Methods: Published randomized controlled trials with ≥100 participants enrolled between 1990 and 2020 were identified from ClinicalTrials.gov. To quantify sex disparites in enrolment we calculated the participation to prevalence ratio (PPR), defined as the percentage of women participating in a trial against the prevalence of women in the disease population.

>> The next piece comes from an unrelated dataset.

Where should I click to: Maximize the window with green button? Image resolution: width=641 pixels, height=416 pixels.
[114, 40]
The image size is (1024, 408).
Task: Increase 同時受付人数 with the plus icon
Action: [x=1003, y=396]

Results: There were 281 stroke trials eligible for analyses with a total of 588,887 participants, of whom 37.4 % were women. Overall, women were represented at a lower proportion relative to their prevalence in the underlying population (mean PPR 0.84; 95% confidence interval [CI] (0.81 to 0.87)). The greatest differences were observed in trials of intracerebral hemorrhage (PPR 0.73; 95% CI 0.71 to 0.74), trials with a mean age of participants <70 years (PPR 0.81; 95% CI (0.78 to 0.84)), non-acute interventions (PPR 0.80; 95% CI (0.76 to 0.84)) and rehabilitation trials (PPR 0.77; 95% CI 0.71 to 0.83)). These findings did not significantly change over the period from 1990 to 2020 (p for trend = 0.201).
Conclusion: Women are disproportionately represented in stroke trials relative to the burden of disease in the population. Clear guidance and effective implementation strategies are required to improve the inclusion of women and thus broader knowledge of the impact of interventions in clinical trials.